(TEXTO PROPORCIONADO):
⁂
Enigmas domésticos

Fernando de Rojas tiene una reflexión que me viene al dedo para iniciar mi columna: “Nadie es tan viejo que no pueda vivir un año más, ni tan mozo que hoy no pudiese morir”. Lo mismito que el verbo jubilar y el sustantivo júbilo. Parecen vías paralelas de ferrocarril y difieren ostensiblemente. El primero define el momento que por edad o enfermedad te retiran de circulación con derecho a cobrar pensión y el segundo expresa alegría muy intensa, gozo explosivo. Así al despertarme todos los días- tras comprobar ausencia de achaques- dudo si debo sentirme feliz por no ir a trabajar o tristísimo por las fuerzas que escapan de mi cuerpo. Sentimiento de inutilidad o certeza para disfrutar de mis hijos, nietos, amigos y el solecito que anima mis paseos.
⁂
(ENTRADAS EXTRAÍDAS):
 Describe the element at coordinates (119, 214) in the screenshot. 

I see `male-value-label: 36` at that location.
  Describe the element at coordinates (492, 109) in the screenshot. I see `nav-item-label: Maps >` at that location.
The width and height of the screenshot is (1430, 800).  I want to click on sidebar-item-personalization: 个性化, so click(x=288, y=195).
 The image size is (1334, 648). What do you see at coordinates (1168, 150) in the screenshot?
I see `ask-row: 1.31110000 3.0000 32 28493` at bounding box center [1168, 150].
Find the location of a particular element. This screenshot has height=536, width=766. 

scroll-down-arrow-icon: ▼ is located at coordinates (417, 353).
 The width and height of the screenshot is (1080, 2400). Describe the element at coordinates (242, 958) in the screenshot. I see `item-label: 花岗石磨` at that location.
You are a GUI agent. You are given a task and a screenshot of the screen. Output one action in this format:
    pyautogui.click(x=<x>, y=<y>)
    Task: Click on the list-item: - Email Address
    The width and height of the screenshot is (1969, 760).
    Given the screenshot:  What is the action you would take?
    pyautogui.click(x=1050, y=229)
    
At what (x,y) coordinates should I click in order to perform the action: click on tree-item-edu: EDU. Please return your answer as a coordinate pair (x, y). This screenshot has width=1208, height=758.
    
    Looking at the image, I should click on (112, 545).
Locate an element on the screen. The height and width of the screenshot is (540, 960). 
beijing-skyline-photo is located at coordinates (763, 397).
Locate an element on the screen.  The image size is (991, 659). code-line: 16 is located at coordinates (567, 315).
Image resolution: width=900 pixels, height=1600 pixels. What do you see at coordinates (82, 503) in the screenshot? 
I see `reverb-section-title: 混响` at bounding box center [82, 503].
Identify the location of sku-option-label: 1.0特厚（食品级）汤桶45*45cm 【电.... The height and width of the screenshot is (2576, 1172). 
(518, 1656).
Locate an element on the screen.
⁂
(TAREA ASIGNADA):
Según el texto proporcionado, ¿por qué quien escribe duda cada mañana entre sentirse feliz o sentirse muy triste? Explíquelo en una a tres oraciones.

(RESPUESTA FINAL):
Al despertar, quien escribe duda porque podría sentirse feliz por no tener que ir a trabajar. También podría sentirse tristísimo por las fuerzas que escapan de su cuerpo.